- [Request]
Reproduce word for word the stretch of the material from the line that contains "Image resolution: width=1301" through the line that contains "tap(137, 404)", including both of those lines.

- [Stored records]
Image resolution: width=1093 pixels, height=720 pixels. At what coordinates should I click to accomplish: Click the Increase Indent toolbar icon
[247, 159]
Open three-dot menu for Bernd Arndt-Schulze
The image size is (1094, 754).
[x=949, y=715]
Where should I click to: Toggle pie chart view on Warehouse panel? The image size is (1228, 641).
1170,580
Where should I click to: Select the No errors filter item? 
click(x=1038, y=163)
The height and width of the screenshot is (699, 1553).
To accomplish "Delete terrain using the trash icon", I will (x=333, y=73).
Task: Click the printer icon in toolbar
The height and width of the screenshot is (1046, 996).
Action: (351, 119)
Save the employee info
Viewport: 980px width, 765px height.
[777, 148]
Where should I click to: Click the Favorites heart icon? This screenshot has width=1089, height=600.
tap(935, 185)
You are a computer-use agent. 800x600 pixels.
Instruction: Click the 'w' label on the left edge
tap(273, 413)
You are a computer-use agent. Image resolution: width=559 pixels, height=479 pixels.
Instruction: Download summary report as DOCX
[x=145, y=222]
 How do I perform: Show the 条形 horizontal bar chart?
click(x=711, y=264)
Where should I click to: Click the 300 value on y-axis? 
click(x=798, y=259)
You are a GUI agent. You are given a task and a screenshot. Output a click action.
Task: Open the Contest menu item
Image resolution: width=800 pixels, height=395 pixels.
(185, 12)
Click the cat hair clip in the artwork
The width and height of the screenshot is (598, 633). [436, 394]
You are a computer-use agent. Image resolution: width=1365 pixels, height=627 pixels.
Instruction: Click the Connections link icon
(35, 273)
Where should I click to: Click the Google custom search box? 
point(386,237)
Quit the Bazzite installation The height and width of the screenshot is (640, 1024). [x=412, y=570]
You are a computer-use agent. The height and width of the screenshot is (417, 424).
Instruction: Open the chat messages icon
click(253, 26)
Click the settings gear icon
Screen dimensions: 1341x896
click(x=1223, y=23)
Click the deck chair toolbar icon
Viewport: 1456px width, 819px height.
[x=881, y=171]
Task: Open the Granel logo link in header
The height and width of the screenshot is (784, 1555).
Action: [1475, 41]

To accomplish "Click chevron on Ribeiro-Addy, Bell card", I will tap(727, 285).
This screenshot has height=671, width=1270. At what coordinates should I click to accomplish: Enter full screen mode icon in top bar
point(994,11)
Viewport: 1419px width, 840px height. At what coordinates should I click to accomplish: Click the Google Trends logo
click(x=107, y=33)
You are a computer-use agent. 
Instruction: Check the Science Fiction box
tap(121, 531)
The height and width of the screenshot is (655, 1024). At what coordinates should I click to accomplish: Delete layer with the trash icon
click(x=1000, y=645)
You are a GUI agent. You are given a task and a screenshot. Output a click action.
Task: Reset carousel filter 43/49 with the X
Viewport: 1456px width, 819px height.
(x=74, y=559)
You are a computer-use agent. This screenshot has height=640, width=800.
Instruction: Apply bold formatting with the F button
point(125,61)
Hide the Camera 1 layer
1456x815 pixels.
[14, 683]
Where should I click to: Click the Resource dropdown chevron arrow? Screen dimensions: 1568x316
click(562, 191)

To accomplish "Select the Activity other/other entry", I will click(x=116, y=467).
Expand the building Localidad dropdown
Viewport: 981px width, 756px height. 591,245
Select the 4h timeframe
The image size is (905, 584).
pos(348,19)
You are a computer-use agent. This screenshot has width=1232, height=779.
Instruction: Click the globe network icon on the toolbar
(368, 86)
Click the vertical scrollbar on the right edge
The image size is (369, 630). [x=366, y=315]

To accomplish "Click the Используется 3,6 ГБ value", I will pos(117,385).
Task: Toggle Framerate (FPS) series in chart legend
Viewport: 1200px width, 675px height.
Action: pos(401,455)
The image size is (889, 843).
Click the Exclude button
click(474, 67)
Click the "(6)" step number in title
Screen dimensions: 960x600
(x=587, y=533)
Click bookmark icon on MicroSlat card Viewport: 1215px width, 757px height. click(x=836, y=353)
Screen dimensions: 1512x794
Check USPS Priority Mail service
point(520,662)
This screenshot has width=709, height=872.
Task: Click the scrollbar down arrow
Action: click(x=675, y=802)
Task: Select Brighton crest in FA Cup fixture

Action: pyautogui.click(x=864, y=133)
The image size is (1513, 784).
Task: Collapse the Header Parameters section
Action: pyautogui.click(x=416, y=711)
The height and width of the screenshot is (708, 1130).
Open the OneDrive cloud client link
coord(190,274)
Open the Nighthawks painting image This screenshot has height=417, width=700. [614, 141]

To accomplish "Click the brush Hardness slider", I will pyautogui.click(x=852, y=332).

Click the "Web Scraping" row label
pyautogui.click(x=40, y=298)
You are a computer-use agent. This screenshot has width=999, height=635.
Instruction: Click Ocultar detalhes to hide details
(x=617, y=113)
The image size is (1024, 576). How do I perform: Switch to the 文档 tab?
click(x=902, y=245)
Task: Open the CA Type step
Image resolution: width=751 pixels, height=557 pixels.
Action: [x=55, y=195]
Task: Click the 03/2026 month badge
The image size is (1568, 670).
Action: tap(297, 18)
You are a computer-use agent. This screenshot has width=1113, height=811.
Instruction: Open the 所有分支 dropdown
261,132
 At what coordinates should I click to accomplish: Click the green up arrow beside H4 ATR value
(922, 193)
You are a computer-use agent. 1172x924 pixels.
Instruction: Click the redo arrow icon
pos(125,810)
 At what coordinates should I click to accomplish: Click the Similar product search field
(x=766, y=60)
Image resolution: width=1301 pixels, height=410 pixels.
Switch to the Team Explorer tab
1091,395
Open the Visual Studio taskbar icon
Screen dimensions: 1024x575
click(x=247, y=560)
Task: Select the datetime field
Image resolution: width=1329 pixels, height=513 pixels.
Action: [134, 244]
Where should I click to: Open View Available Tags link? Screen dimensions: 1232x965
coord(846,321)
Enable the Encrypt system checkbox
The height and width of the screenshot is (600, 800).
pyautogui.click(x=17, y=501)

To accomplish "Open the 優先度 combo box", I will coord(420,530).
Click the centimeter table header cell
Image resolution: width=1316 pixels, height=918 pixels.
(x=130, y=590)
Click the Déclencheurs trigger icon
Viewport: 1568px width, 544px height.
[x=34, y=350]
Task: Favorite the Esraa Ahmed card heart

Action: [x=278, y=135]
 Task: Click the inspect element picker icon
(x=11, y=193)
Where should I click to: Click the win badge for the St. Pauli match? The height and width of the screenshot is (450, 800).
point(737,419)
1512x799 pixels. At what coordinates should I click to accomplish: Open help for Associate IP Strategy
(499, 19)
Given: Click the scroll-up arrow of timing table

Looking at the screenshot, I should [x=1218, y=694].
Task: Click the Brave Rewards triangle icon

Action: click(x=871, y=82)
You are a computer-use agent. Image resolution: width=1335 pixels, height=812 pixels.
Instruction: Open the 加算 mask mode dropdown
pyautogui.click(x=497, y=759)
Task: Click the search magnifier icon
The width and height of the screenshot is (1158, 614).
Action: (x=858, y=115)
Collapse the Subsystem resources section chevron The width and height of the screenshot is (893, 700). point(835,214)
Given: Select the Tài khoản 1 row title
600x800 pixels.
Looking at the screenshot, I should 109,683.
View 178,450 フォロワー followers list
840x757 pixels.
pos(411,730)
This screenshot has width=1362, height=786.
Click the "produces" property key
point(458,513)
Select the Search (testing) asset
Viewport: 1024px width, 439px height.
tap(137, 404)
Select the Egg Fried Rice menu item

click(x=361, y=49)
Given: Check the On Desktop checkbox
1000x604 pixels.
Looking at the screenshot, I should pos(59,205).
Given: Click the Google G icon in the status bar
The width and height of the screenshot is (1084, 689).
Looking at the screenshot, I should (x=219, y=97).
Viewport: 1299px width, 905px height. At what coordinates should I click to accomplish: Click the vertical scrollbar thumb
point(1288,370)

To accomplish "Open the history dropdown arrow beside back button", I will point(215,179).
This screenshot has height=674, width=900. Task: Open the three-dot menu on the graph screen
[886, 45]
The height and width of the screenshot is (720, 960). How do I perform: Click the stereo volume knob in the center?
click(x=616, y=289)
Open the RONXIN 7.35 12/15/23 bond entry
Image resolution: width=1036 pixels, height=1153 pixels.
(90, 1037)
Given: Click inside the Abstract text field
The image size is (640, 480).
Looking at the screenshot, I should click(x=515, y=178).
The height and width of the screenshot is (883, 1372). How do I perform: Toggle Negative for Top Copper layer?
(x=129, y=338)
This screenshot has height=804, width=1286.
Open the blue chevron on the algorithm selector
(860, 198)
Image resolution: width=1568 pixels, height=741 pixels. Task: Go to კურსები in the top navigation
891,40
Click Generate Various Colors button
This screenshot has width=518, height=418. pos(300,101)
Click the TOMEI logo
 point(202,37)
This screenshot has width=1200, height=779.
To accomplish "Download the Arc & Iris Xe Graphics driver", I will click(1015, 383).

- [Problem solution]
Image resolution: width=1301 pixels, height=410 pixels.
Switch to the Team Explorer tab
1091,395
Open the Visual Studio taskbar icon
Screen dimensions: 1024x575
click(x=247, y=560)
Task: Select the datetime field
Image resolution: width=1329 pixels, height=513 pixels.
Action: [134, 244]
Where should I click to: Open View Available Tags link? Screen dimensions: 1232x965
coord(846,321)
Enable the Encrypt system checkbox
The height and width of the screenshot is (600, 800).
pyautogui.click(x=17, y=501)

To accomplish "Open the 優先度 combo box", I will coord(420,530).
Click the centimeter table header cell
Image resolution: width=1316 pixels, height=918 pixels.
(x=130, y=590)
Click the Déclencheurs trigger icon
Viewport: 1568px width, 544px height.
[x=34, y=350]
Task: Favorite the Esraa Ahmed card heart

Action: [x=278, y=135]
 Task: Click the inspect element picker icon
(x=11, y=193)
Where should I click to: Click the win badge for the St. Pauli match? The height and width of the screenshot is (450, 800).
point(737,419)
1512x799 pixels. At what coordinates should I click to accomplish: Open help for Associate IP Strategy
(499, 19)
Given: Click the scroll-up arrow of timing table

Looking at the screenshot, I should [x=1218, y=694].
Task: Click the Brave Rewards triangle icon

Action: click(x=871, y=82)
You are a computer-use agent. Image resolution: width=1335 pixels, height=812 pixels.
Instruction: Open the 加算 mask mode dropdown
pyautogui.click(x=497, y=759)
Task: Click the search magnifier icon
The width and height of the screenshot is (1158, 614).
Action: (x=858, y=115)
Collapse the Subsystem resources section chevron The width and height of the screenshot is (893, 700). point(835,214)
Given: Select the Tài khoản 1 row title
600x800 pixels.
Looking at the screenshot, I should 109,683.
View 178,450 フォロワー followers list
840x757 pixels.
pos(411,730)
This screenshot has width=1362, height=786.
Click the "produces" property key
point(458,513)
Select the Search (testing) asset
Viewport: 1024px width, 439px height.
tap(137, 404)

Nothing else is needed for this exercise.